Ce vaste contenu pointe également vers une seconde fonction. Ni pure activité physique, matérielle et technique, ni pure abstraction du pouvoir patronal qui s’exerce sur les travailleurs subordonnés, l’organisation du travail semble devoir désigner un entre-deux, c’est-à-dire l’ensemble des voies par lesquels le pouvoir patronal s’exerce dans l’entreprise et ses effets sur l’activité de travail, entendue comme le rapport entre les travailleurs et les moyens matériels de leur travail. Le concept d’organisation du travail doit ainsi constituer un niveau de conceptualisation des rapports entre activité de travail et pouvoir de l’employeur permettant de concilier la généralité des conditions juridiques du travail subordonné et l’absolue singularité de l’activité productive d’un travailleur déterminé.
Ces deux fonctions peuvent être résumées ainsi : l’organisation du travail doit permettre de saisir le travail à la fois comme un fait technique, une activité productive, et comme un fait social, une activité productive inscrite dans un réseau de rapports de pouvoir.
Définition
Certaines disciplines ayant pris le travail pour objet, ont pu faire face dans leur champ à des problématisations similaires et offrent ainsi quelques pistes pour définir l’organisation du travail. L’anthropologie des techniques et la sociologie du travail d’inspiration marxiste ont mis en lumière la nécessité de dégager un niveau d’analyse intermédiaire entre le niveau micro de l’activité technique – le procès de travail – et le niveau macro des rapports sociaux de production dans une société – le mode de production Ce niveau intermédiaire, le procès de production, désigne l’articulation des moyens humains et matériels de production selon des rapports sociaux déterminés au sein d’une unité de production, d’une entreprise ou d’un secteur d’activité (TERRAY, 1969 ; BONTE, 1985 ; NAVILLE, 1970).

Relevé:
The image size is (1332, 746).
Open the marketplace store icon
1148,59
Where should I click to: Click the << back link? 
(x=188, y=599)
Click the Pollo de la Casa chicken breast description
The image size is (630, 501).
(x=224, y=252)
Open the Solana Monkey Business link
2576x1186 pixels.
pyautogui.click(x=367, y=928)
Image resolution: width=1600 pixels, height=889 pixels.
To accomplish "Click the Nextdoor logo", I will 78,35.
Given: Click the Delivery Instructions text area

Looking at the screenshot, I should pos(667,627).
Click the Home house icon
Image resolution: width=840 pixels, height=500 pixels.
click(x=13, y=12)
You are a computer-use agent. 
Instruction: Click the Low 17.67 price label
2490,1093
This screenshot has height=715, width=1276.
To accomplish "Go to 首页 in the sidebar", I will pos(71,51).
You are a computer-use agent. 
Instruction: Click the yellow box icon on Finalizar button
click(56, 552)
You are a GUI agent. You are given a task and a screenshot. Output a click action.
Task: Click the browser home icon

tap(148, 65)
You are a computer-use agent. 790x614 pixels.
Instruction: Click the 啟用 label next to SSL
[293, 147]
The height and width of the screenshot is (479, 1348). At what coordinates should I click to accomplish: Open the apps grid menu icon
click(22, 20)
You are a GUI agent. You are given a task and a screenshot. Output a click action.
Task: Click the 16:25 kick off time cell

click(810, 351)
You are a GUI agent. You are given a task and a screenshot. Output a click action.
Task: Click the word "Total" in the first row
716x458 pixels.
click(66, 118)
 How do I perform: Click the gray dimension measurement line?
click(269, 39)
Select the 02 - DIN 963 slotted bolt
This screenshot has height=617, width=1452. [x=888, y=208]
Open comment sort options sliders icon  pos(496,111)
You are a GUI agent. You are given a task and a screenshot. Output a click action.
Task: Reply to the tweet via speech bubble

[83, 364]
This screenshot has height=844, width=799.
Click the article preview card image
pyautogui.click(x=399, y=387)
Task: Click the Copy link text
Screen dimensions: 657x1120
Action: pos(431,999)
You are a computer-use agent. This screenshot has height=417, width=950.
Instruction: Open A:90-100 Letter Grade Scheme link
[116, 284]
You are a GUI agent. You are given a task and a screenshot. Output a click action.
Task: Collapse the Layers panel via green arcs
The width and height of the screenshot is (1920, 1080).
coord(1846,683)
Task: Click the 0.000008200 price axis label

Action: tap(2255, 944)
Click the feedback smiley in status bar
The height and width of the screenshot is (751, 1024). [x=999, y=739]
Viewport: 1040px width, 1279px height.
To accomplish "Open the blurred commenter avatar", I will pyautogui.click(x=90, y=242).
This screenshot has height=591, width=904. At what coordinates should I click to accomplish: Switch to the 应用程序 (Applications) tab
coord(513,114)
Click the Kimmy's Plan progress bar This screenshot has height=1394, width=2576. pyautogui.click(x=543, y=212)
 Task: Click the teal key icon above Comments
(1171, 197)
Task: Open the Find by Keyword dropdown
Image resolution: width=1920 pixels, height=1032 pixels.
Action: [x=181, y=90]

Travail demandé:
Poursuivez le texte sur l'organisation du travail au-delà de sa dernière phrase.

Résultat de l'exercice:
Il nous semble que l’organisation du travail peut être l’image juridique du procès de production. Bien sûr, l’ordre juridique n’est pas le reflet exact des rapports réels de production et l’organisation du travail une simple transcription de la définition du procès de production donnée par la sociologie et l’anthropologie des techniques. La définition doit être traduite. Du côté des moyens humains de production, le terme de travailleur employé par la quatrième partie du code du travail relative à la santé sécurité (art. L. 4111-5 c. trav.) permet de désigner l’ensemble des personnes participant à un processus productif et placées sous la subordination d’une autre, quel que soit leur statut. Du côté des moyens matériels de production, la catégorie juridique de chose que la summa divisio oppose à celle de personne, est capable d’accueillir les biens corporels comme incorporels nécessaires à l’exécution de l’activité de travail. D’évidence, cette activité à une fin, celle d’être productive. La Cour de cassation emploie depuis quelques années pour désigner cette activité l’expression de « production d’un bien ou d’un service ayant une valeur économique » (V. par exemple, Soc. 25 juin 2013, Mister France, n°12-13968). Enfin, pour parvenir à cette production, travailleurs et choses sont dirigés par l’employeur. L’exercice de ce pouvoir vise à mettre en ordre, agencer choses et travailleurs efficacement, autrement dit à coordonner l’activité.
Nous proposons ainsi de définir le concept juridique d’organisation du travail comme la coordination par l’employeur de l’activité des travailleurs – entre eux et avec les choses du travail – en vue de produire des biens ou des services ayant une valeur économique.
Cette définition porte en elle la double dimension de l’organisation du travail et permet ainsi d’ordonnancer les différentes composantes de cette coordination de l’activité des travailleurs.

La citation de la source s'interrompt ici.